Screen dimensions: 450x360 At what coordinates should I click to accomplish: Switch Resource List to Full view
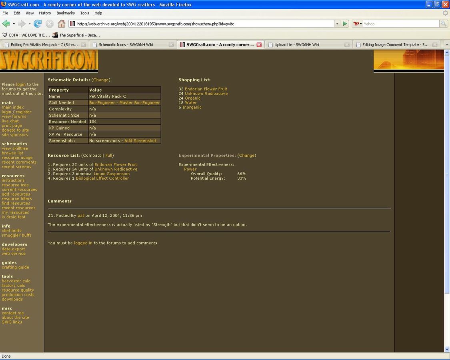point(109,156)
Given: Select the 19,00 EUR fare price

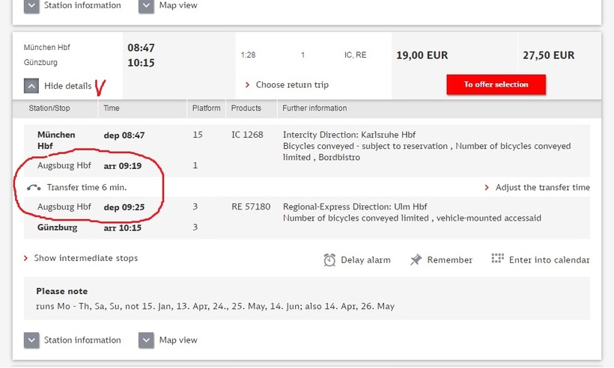Looking at the screenshot, I should [422, 55].
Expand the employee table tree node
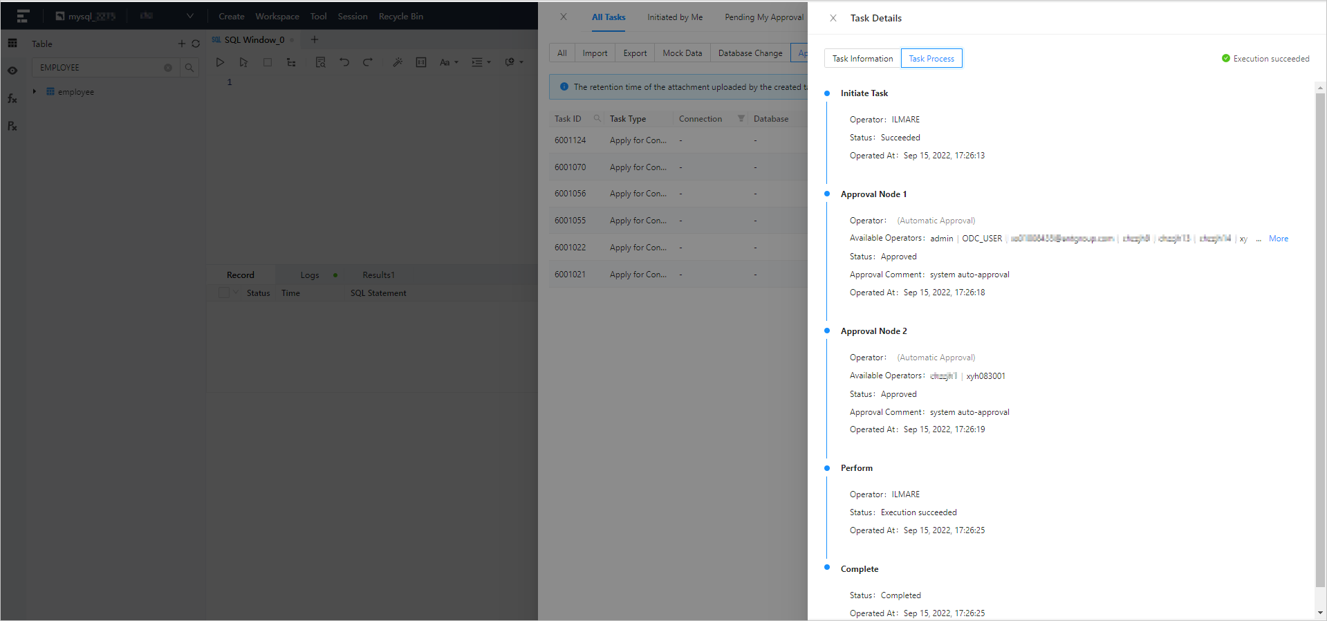The width and height of the screenshot is (1327, 621). tap(35, 92)
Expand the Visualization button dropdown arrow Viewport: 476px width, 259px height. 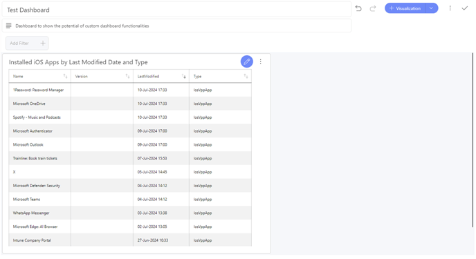432,8
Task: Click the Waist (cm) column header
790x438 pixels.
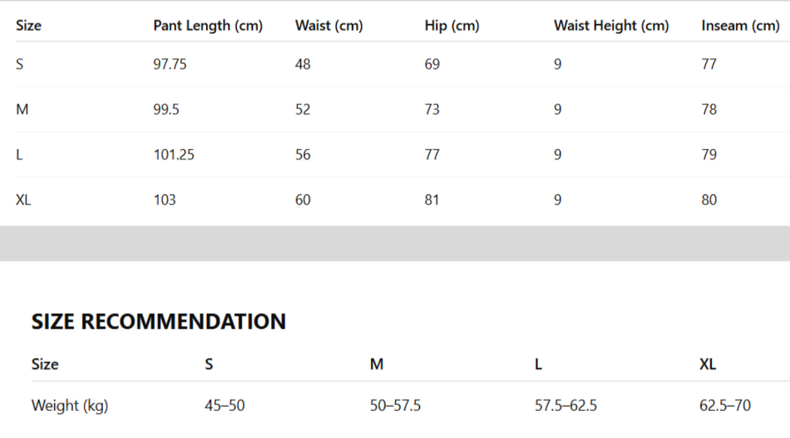Action: (329, 26)
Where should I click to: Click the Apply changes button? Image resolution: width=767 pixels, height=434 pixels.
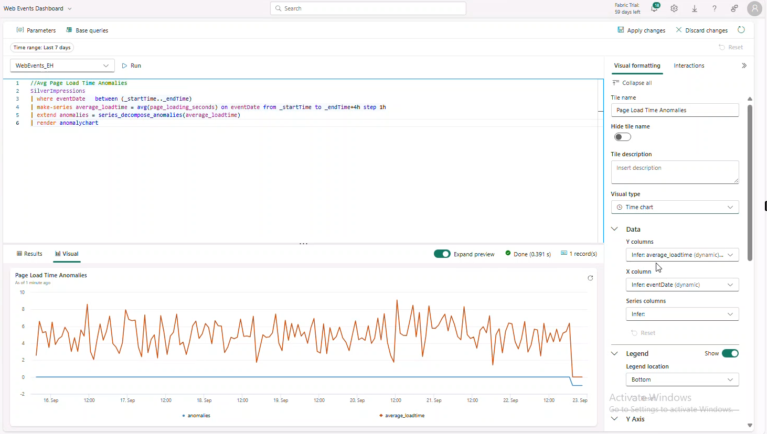click(641, 30)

THE TASK: In the answer, the lines from the one containing "Where should I" to the end of the records above must be written out exactly, both ends included; the pictures must not appear.

PROBLEM SOLUTION:
Where should I click to: Click the Apply changes button? Image resolution: width=767 pixels, height=434 pixels.
click(641, 30)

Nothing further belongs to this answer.